In 2008,  he finished 13-11 with a 3.72 ERA, followed by a 2009 season in which he went 10-12 with a career high 5.03 ERA. And just when you were ready to write him off, he had his best season ever, winning 15 games and possessing a 3.66 ERA. Then the bottom fell out last year with a 7-13 record and a 4.74 ERA.

So what do you make of his inconsistency? Clearly he has shown the ability to rebound. Pelfrey’s track record would indicate a good  season in 2012. But I refuse to just dismiss this with a one-year-on, one-year-off explanation.

I really believe Pelfrey fell in love with his new pitch — the cutter — last season. It gave him some success in 2010, but the problem was it forced him to move away from his real strength — a hard sinking fastball. He gave up a career high 21 homers last year and I firmly believe the cutter had a lot to do with that. He needs to get back to basics. Pelfrey was a top draft pick because he threw a hard sinker very similar to Brandon Webb.

And if he is to have success, he needs to return to his roots.

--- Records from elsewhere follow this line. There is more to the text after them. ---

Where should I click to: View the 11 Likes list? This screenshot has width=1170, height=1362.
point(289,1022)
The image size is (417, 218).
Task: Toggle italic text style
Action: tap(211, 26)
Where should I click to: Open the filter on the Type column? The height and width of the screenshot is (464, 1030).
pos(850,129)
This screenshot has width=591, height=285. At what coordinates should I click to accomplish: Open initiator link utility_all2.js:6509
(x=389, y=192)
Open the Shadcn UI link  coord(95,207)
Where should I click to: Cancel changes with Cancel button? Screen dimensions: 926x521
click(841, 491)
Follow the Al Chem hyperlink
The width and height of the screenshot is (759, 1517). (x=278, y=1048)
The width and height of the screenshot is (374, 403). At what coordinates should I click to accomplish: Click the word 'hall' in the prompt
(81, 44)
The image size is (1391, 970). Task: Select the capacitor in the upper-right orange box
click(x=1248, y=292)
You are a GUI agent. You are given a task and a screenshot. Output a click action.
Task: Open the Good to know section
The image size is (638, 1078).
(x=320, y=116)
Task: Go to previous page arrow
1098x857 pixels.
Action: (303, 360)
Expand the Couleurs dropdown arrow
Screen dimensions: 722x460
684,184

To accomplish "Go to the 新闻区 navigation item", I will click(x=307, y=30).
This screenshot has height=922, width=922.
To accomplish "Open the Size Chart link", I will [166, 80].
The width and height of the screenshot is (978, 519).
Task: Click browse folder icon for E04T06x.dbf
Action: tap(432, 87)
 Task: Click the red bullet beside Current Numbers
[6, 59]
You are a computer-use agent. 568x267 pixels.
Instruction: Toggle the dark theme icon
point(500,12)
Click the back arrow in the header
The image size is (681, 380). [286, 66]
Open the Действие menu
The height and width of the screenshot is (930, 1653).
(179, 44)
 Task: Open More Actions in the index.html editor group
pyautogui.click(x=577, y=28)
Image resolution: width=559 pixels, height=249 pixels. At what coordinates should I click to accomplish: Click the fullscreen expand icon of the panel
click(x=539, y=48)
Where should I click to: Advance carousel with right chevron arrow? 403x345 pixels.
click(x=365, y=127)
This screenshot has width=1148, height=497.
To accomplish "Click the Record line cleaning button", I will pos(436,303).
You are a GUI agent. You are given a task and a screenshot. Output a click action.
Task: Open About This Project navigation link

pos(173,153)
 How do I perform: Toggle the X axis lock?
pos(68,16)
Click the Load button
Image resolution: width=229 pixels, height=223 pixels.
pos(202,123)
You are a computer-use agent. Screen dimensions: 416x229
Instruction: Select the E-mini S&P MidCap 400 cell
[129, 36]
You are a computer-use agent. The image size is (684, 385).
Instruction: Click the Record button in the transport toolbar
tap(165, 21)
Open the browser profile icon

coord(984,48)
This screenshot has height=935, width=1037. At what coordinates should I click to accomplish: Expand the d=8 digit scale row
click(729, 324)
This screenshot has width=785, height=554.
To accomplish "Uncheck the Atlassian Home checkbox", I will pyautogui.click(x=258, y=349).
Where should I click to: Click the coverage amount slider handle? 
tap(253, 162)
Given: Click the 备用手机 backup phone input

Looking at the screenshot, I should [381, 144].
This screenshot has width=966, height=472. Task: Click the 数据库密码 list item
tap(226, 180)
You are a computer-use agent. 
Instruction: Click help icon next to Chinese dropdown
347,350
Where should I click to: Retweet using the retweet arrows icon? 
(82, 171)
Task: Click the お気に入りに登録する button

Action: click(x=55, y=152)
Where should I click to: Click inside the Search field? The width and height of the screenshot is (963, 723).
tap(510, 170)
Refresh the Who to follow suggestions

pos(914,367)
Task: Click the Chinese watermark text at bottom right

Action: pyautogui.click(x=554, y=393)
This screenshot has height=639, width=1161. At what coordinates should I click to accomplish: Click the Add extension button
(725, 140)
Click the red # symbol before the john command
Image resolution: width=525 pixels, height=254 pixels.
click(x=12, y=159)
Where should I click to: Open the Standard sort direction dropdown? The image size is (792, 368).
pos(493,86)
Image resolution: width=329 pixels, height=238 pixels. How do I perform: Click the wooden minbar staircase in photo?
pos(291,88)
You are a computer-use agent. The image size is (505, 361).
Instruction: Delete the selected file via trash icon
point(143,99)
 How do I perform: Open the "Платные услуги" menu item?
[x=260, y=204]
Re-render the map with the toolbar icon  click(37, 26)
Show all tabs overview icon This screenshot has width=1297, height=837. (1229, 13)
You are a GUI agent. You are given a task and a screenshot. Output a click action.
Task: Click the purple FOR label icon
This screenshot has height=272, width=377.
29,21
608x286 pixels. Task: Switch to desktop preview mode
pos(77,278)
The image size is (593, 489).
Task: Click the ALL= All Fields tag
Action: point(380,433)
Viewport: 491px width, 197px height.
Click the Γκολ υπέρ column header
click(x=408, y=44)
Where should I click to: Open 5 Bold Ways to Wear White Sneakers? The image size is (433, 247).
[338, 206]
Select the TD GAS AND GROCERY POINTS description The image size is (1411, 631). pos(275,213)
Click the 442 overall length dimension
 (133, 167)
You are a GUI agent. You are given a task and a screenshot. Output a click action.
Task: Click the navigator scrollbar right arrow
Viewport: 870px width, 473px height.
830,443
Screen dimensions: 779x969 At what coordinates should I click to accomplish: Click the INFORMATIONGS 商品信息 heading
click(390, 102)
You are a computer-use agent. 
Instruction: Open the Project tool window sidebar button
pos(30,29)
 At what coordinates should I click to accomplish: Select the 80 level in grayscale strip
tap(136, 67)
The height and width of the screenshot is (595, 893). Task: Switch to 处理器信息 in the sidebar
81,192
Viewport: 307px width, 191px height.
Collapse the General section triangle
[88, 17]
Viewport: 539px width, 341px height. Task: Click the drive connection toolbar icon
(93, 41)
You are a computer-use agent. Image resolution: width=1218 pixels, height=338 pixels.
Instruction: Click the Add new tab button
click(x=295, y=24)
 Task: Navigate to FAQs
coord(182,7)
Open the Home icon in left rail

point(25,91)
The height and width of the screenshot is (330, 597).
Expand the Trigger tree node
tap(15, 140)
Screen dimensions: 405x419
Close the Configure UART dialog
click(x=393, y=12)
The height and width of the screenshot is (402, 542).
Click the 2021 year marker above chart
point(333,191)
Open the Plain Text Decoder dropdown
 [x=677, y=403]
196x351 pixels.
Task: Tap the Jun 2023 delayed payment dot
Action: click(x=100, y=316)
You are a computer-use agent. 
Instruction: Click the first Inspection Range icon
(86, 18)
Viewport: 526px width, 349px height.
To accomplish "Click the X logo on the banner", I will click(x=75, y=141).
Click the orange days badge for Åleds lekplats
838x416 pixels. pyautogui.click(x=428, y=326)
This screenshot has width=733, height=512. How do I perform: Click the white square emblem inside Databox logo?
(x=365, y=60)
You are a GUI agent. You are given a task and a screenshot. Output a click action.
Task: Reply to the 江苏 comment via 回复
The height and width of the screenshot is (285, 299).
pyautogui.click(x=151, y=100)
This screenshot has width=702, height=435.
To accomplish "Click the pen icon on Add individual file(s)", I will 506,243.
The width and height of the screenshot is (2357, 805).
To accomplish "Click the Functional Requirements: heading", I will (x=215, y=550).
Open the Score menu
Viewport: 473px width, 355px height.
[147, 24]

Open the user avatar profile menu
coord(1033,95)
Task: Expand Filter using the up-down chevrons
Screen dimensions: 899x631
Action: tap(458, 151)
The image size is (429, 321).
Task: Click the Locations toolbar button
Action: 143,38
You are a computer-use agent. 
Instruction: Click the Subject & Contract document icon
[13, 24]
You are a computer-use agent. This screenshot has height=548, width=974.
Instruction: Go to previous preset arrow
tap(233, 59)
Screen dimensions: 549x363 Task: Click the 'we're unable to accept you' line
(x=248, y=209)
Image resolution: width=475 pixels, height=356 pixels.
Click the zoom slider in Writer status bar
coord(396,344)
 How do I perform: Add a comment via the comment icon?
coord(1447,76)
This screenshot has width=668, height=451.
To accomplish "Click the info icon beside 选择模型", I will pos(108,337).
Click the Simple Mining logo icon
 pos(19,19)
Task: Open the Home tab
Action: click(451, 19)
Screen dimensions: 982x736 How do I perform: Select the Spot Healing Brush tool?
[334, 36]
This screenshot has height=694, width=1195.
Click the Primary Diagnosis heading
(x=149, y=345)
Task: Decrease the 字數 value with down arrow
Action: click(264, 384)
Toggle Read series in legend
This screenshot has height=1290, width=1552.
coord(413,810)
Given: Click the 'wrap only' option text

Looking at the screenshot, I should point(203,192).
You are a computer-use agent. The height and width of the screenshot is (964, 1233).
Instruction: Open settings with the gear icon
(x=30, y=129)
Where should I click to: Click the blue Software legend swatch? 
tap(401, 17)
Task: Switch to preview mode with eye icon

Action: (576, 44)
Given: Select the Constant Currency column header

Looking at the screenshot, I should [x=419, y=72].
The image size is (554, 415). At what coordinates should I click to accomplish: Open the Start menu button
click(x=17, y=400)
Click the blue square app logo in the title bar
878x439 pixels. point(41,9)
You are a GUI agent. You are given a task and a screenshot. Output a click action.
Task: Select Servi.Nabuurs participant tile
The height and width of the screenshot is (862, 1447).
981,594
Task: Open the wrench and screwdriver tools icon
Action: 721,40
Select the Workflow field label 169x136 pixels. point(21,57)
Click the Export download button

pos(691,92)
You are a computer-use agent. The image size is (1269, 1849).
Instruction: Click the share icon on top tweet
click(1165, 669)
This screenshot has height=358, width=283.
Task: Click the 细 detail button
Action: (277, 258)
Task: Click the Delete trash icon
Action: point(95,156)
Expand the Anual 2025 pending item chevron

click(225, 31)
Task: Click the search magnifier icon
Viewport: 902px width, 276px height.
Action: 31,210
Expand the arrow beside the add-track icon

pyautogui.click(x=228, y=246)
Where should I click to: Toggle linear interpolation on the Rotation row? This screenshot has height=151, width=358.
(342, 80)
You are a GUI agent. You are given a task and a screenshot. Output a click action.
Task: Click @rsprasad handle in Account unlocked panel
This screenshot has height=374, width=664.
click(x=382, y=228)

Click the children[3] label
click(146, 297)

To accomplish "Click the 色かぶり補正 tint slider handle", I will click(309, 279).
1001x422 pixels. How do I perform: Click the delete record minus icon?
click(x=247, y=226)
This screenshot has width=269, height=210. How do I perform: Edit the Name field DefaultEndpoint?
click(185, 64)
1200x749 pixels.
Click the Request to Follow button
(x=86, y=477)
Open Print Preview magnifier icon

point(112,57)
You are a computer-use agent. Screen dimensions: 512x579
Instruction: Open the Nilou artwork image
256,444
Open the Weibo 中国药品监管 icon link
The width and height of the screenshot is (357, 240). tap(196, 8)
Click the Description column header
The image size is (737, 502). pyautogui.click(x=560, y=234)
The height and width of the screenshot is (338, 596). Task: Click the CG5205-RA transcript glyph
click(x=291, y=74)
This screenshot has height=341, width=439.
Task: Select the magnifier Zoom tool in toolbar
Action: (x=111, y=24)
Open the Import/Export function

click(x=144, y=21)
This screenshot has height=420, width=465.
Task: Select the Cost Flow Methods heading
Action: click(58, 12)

Another big thing for Pelfrey is the presence of Santana, who I firmly believe has a profound influence on the big right-hander for a number of reasons. First and foremost, a return to ace status for No. 57 will allow Pelfrey to be Pelfrey — and not force the righty to be something he is not. Secondly, Santana spent hours with Pelfrey when he was healthy talking to him about preparation, focus and confidence.

“He has great stuff,” said Santana a few years ago in spring training. “And he needs to trust his stuff. You do thinking before you throw a pitch not during the motion of pitching.”

And that is an important point for Pelfrey. He has good stuff and sometimes he suffers from over thinking. That especially came to fruition when Terry Collins made him the Opening Day starter — one of the few mistakes the manager made last year. When he does not over think things, he performs well.  Case in point: Back in 2010, Pelfrey relieving in that marathon game in St. Louis. He performed in a very tough situation because he did not have time to worry about the moment. “Paralysis by Analysis” is the term for it I think.

I have gotten to know Pelfrey in the past few years and nobody wants to win more than him. He is a great teammate, very well-liked in all corners of that clubhouse and a real role model in the way he handles himself with both and the media and the fans. More importantly, he has talent. And if I were a general manager, I’d want him on my staff.

Pitching is a strange thing. Some hurlers blossom right away while others need time to develop. R.A. Dickey re-invented himself after an injury because he had the will to make it back to the majors. The road for Pelfrey is slightly different because he is physically healthy but he needs an injection of confidence and a return to “his basics” of pitching.

In both 2008 and 2010, he showed he could be more than a serviceable pitcher.

If he returns to that form in 2012, the Mets’ starting rotation may start to look a lot better than the gloomy picture the baseball world has depicted for all of us to see.